A separate tweak might be to reverse the paragraph's first line if it
begins close to the margin, so you don't get e.g. that very short first
line---"In the"---on the fourth paragraph.

I don't know of any other variations, unfortunately. Boustrophedon is
already a very esoteric topic, and fine boustrophedon typesetting seems
almost nonexistent as a subject. (Try Googling for it sometime }:)


3. Hyphenation

The distinct nature of boustrophedon invites a rethink of how hyphenation
is indicated in the final typeset copy. Do we use the same convention as
in normal typesetting, where the word is split at some acceptable point,
the first part is appended with a hyphen character, and the second part is
bumped down to the start of the next line?

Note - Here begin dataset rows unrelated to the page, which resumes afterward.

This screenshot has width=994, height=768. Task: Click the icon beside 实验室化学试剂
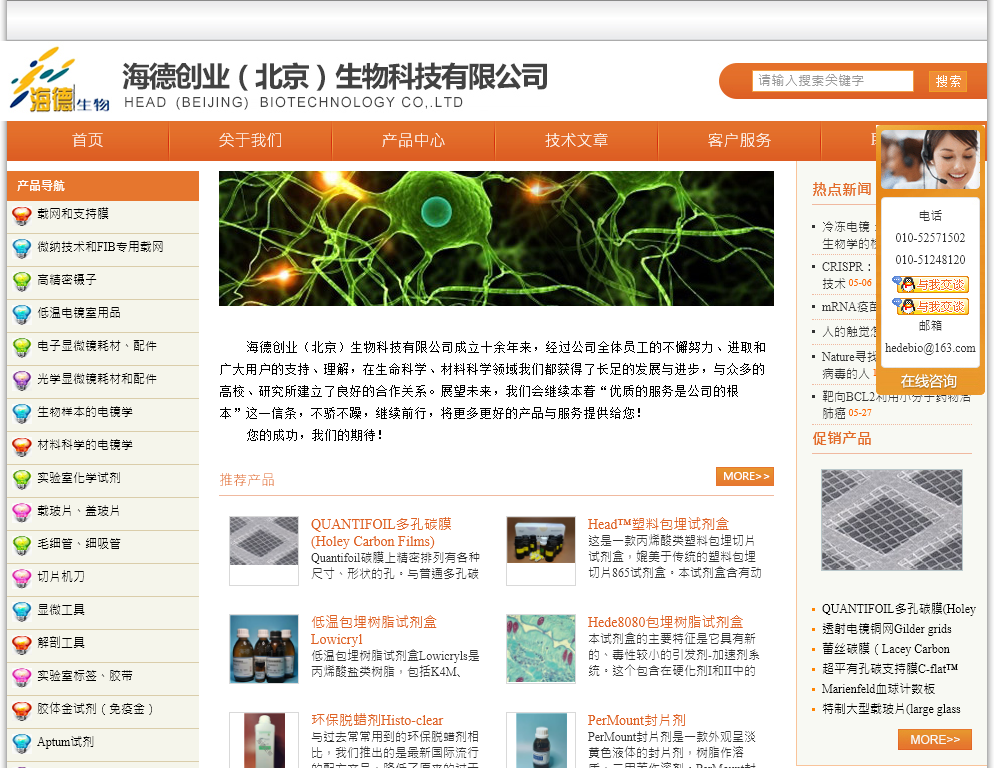click(21, 479)
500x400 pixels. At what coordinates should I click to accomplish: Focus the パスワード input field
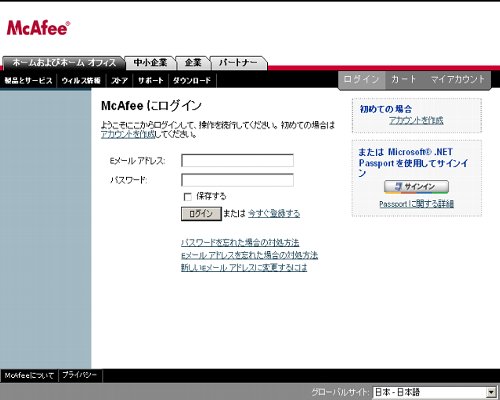[x=237, y=180]
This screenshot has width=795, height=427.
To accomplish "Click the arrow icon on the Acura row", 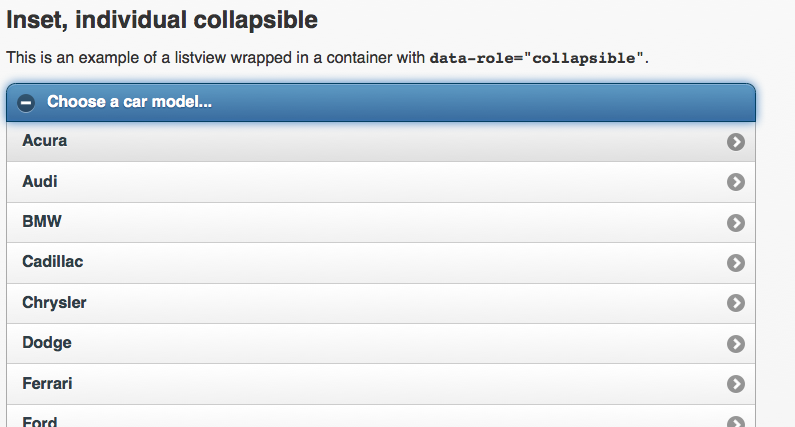I will [x=736, y=142].
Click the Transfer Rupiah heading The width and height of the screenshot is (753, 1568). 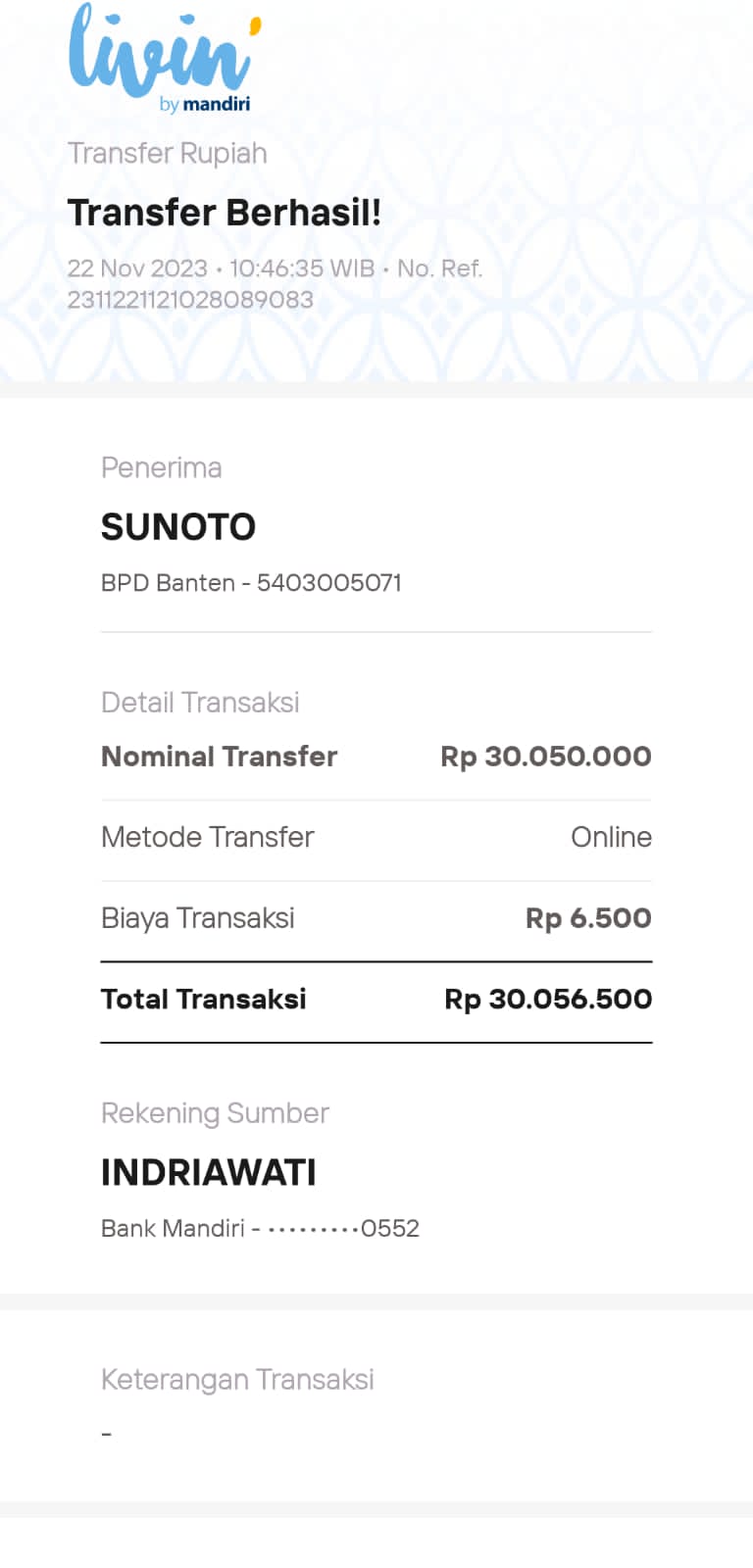pyautogui.click(x=167, y=154)
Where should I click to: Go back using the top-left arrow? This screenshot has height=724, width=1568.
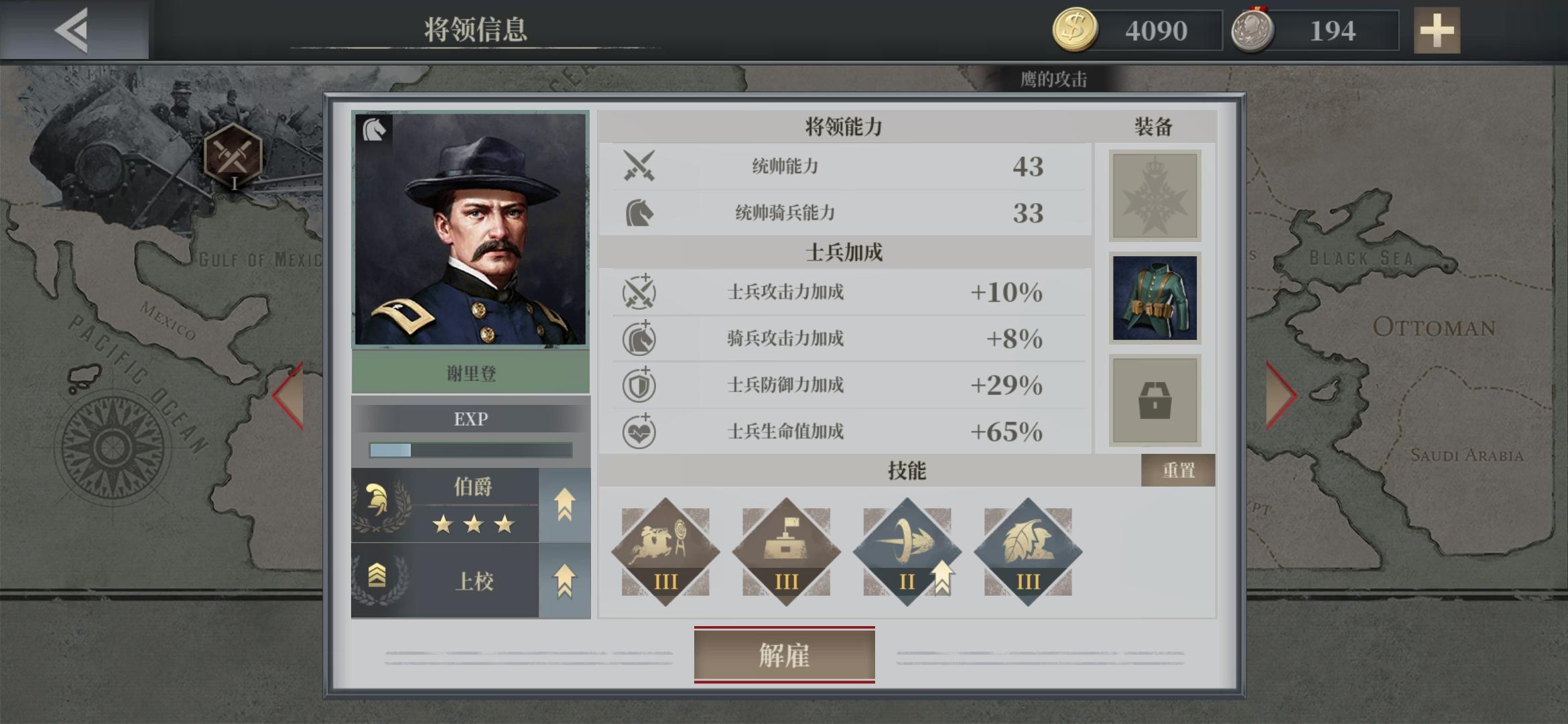click(x=73, y=30)
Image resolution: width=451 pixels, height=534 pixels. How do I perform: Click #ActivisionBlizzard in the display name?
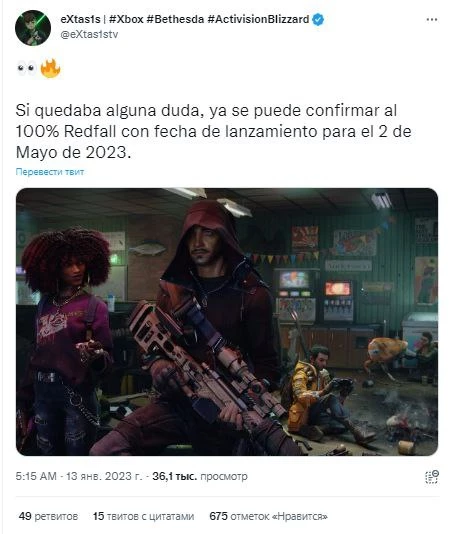258,19
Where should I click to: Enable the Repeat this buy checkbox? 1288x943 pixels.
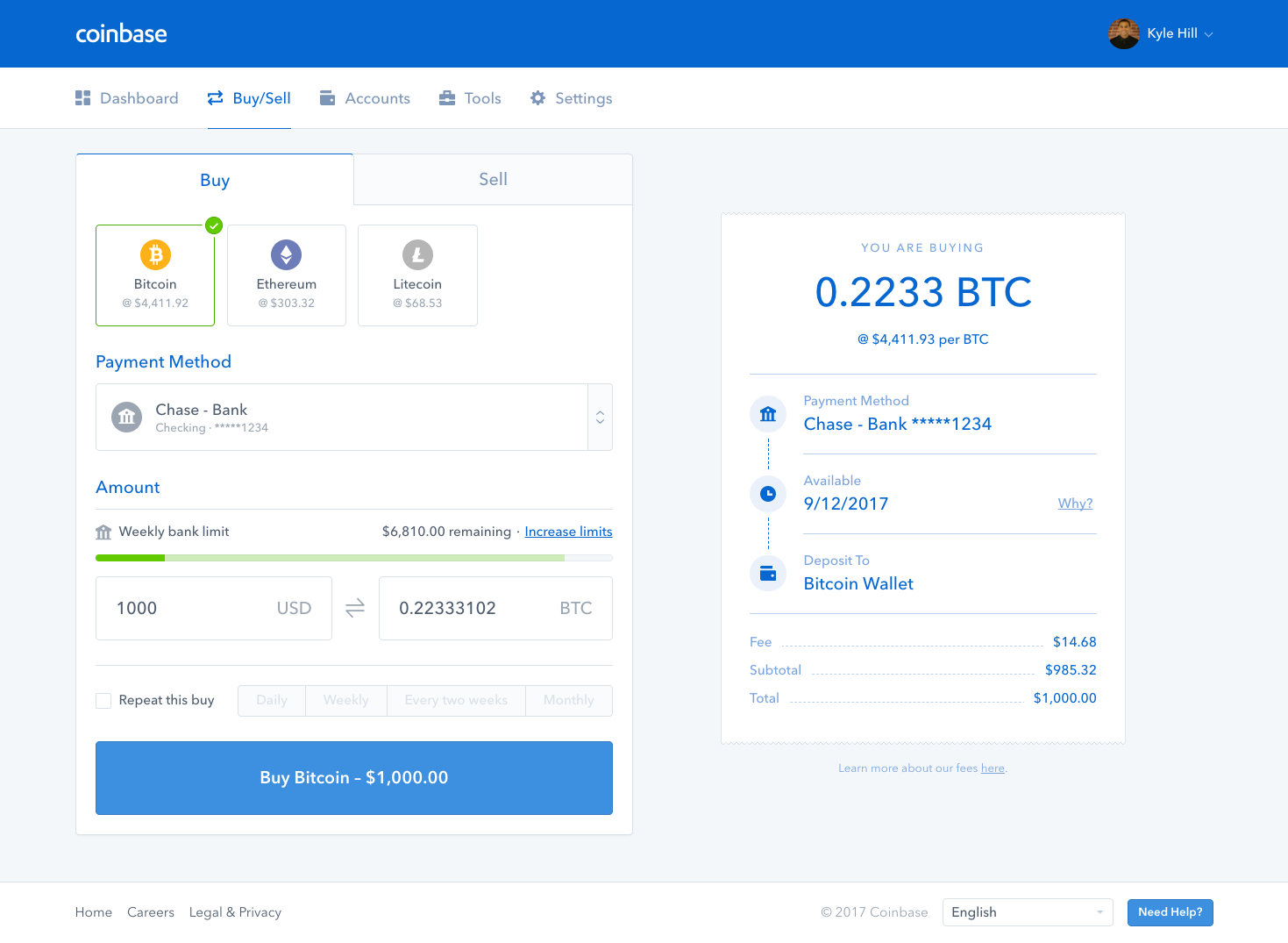(103, 700)
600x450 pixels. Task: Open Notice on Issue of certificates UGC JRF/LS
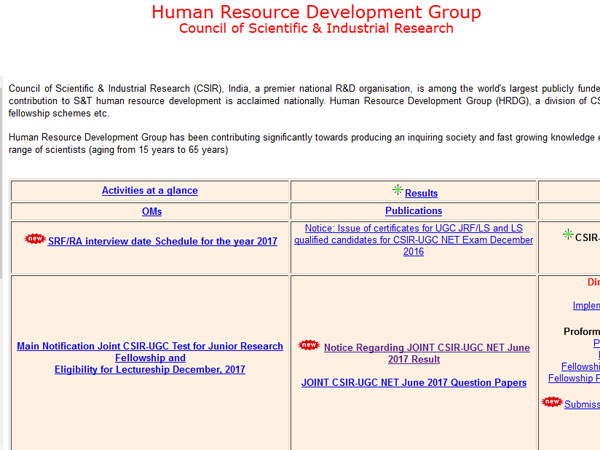(x=413, y=240)
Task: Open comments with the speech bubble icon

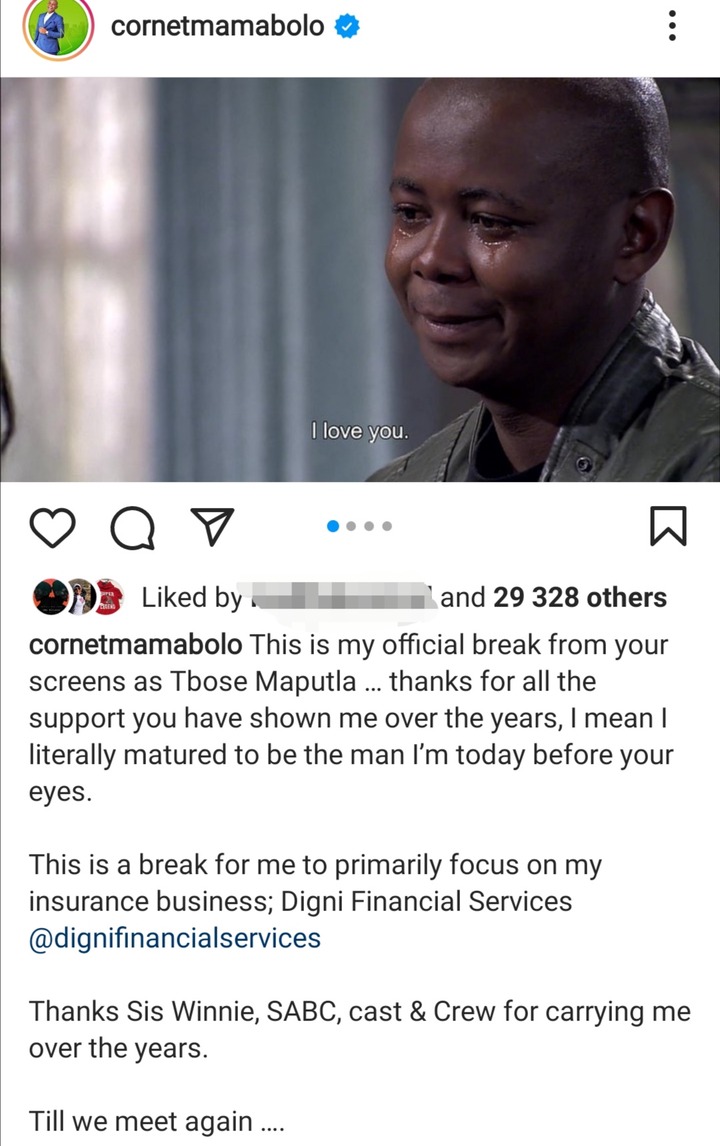Action: (132, 527)
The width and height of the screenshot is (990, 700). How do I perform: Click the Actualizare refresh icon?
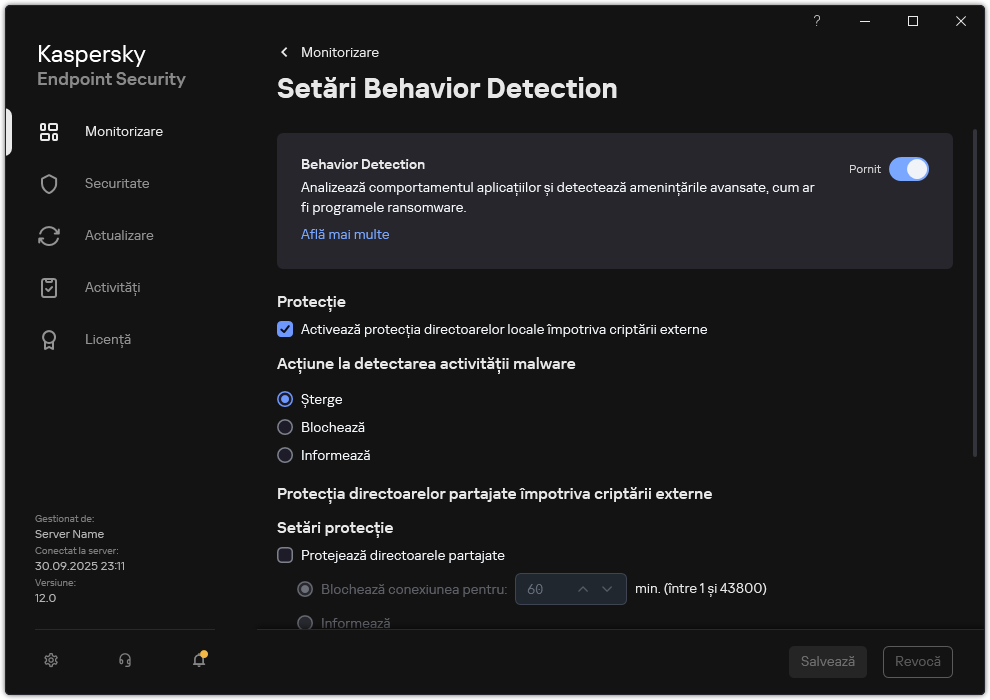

We could do that, but as the eye has to travel only a small amount to reach
the remainder of the word (as opposed to going all the way back across the
paragraph), I would like to make possible an alternative convention. See
the second paragraph in the this image:

	http://www.iskunk.org/tmp/boustrophedon.png

The words are joined by a bracket, with legs of unequal length. (Note that
this is a quite a crude rendition; the bracket really should be narrower.)
This is almost the same as the usual approach to hyphenation, except that a
box/glue is now inserted _after_ the break in addition to before. (The
bracket itself might be handled as some kind of expandable character, to
allow variations in line spacing.)

How would this be done if the text block area is not rectilinear, e.g. if
we're setting shaped paragraphs? I have noooo idea... :]


4. WHY?

My immediate motivation for this is to be able to typeset a fictitious
writing system, that is normally rendered in boustrophedon. (The same
demented imagination that produced it has given us most of the
"conventions" described above }:)

Would this be useful to a large proportion of our users? Hell no. Would it
be cool to do it anyway? Definitely. Would we get to brag about having
implemented the first and only high-quality typesetting engine capable of
boustrophedon? I've yet to find anyone else who's done so....


5. Implementation

I am nearly certain that to make all this functionality happen will require
modifications to TeX/Aleph itself, which is why I am here and not on
comp.text.tex <g>  (If all of this can be done reasonably well in a format,
I'd love to know how, but I'm not holding my breath.)

Note: I'm still struggling with the original 1981 Knuth/Plass paper
describing the TeX line-breaking algorithm, but I think I have a grasp on
the basics of how it operates. Please correct me if I get anything wrong
w.r.t. that.

I'll go over each separate thrust of work that I think will be needed.

5a. Alternate hyphenation convention

[This may or may not require code changes---it may be implementable via the
funky "algebra" of box/penalty/glue nodes that Knuth describes in his
paper---but for now, my working assumption is that changes will be needed.
I do need to investigate this further.]

According to Knuth's paper, in the line-breaking algorithm, potential
hyphenation points in words are marked by penalty nodes, which are
described by three values:

	p = penalty amount
	w = width of typeset material to append to the line if the line is
	    broken at this point (usu. the width of a hyphen)
	f = is this penalty flagged or unflagged? (boolean)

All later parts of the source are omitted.